The answer must consist of every line from the entries below that contains the word "will".
--------
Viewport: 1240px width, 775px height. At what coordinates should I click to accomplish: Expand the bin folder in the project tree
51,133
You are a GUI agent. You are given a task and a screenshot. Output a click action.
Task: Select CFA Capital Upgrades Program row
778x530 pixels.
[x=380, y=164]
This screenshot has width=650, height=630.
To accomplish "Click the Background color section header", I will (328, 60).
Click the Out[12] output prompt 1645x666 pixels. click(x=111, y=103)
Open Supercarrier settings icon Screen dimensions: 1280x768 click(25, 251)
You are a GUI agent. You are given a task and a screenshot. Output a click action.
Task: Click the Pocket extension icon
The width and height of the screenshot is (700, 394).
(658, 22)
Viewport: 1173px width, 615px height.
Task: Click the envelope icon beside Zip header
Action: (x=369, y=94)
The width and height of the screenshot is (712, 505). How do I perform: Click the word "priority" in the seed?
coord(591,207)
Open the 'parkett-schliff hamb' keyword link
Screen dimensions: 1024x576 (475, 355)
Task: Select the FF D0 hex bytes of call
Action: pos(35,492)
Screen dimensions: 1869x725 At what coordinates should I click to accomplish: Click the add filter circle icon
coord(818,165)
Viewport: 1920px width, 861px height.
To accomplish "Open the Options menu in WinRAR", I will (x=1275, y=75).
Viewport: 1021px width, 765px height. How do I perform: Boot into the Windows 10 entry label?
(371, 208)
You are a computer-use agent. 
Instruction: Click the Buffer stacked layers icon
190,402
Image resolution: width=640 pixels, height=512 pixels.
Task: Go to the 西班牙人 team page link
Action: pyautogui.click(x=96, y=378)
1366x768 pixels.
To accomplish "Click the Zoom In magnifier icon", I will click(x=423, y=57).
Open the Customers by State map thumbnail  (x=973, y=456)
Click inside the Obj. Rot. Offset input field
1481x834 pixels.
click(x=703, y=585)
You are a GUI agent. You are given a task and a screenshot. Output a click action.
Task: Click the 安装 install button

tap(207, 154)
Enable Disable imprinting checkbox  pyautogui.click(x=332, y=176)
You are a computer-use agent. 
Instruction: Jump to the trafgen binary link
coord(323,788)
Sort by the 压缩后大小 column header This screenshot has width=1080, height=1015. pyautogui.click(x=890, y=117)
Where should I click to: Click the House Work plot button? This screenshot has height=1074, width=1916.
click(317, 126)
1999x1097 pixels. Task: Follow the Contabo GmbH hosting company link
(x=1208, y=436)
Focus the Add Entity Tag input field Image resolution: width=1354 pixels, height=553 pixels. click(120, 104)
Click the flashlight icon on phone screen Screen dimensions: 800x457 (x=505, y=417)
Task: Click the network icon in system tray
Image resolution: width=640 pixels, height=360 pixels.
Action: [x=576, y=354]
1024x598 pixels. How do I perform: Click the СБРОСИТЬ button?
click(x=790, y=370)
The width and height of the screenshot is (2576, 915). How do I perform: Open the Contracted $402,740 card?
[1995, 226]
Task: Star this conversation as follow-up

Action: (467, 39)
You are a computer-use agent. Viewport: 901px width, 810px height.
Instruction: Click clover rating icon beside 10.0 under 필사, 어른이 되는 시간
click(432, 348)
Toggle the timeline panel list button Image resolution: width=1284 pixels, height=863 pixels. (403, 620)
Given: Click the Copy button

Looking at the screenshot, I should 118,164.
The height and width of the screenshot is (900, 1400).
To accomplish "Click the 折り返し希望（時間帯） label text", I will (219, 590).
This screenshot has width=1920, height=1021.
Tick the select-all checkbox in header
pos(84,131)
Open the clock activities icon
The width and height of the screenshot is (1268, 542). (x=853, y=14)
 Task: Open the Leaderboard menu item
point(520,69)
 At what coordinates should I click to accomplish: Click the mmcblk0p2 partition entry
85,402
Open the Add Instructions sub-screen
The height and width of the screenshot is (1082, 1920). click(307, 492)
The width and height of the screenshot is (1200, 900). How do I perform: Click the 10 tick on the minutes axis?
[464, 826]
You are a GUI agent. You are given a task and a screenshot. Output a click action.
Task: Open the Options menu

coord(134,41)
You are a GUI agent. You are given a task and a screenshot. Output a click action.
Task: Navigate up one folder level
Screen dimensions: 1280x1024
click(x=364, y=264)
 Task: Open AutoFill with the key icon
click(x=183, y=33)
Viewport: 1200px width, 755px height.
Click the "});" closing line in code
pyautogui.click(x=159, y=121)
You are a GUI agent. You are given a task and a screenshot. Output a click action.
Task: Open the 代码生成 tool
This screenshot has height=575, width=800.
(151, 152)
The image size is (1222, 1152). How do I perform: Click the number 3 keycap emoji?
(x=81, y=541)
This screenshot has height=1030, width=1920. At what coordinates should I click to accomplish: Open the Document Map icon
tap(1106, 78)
--------
(FINISHED EXERCISE):
To accomplish "Click the Background color section header", I will (328, 60).
To accomplish "Open the Options menu in WinRAR", I will (x=1275, y=75).
To accomplish "Click the Zoom In magnifier icon", I will click(x=423, y=57).
To accomplish "Click the 折り返し希望（時間帯） label text", I will (219, 590).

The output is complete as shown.